A Rosa Púrpura do Cairo
A Rosa do Sonho e o Sonho da Rosa
Por Ricardo P Nunes
Ao contrário do nostálgico jargão popular do “éramos felizes e não sabíamos”, a tímida e sofrida Cecília (Mia Farrow) é uma mulher infeliz sem saber. Através da película romântica do cinema — perdoem mais esse trocadilho —, é que ela projeta a própria vida, como uma esperança que se compraz na fictícia felicidade alheia.
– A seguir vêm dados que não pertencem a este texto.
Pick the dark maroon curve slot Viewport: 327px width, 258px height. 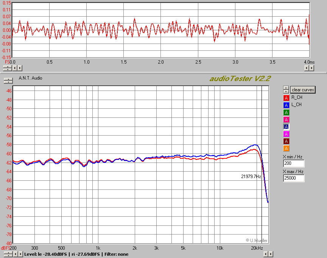(x=286, y=141)
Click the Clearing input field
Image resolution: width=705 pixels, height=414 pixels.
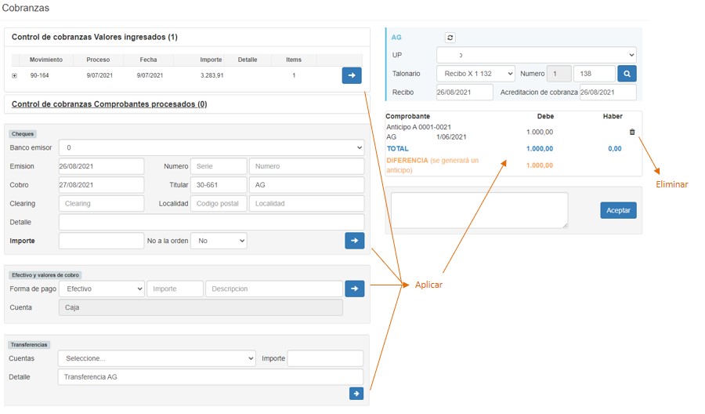coord(101,203)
Mas por falar em trocadilho, essa espécie de paráfrase, o termo bem que se presta para nos referirmos às múltiplas costuras entre ilusão e realidade que cerzem o roteiro de A Rosa Púrpura do Cairo (EUA, 1985).
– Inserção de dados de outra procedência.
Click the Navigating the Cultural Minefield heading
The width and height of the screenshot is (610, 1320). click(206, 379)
A exemplo do mundo ordinário (sobretudo em crises como a da Grande Depressão, pano de fundo do filme), em que os sonhos se tornam ainda mais eloquentes, em busca dessa verossimilhança tornou-se lugar comum na ficção que ela procure mesclar-se com a realidade. Woody Allen (criador, roteirista e diretor do longa), porém, lança mão desse óbvio e necessitado viés não de forma gratuita, mas para elevá-lo ao quadrado. Se, enquanto expectadores, pelo menos enquanto durem, estamos dispostos a crer nas histórias que os filmes contam, aos poucos as veleidades cinematográficas de Cecília vão refletindo nosso alter ego. E essa barreira vai-se tornando cada vez mais inconsistente à medida em que a realidade de dentro de A Rosa Púrpura, ou seja, a da própria Cecília, também passa a se imiscuir no filme a que ela assiste pela enésima vez.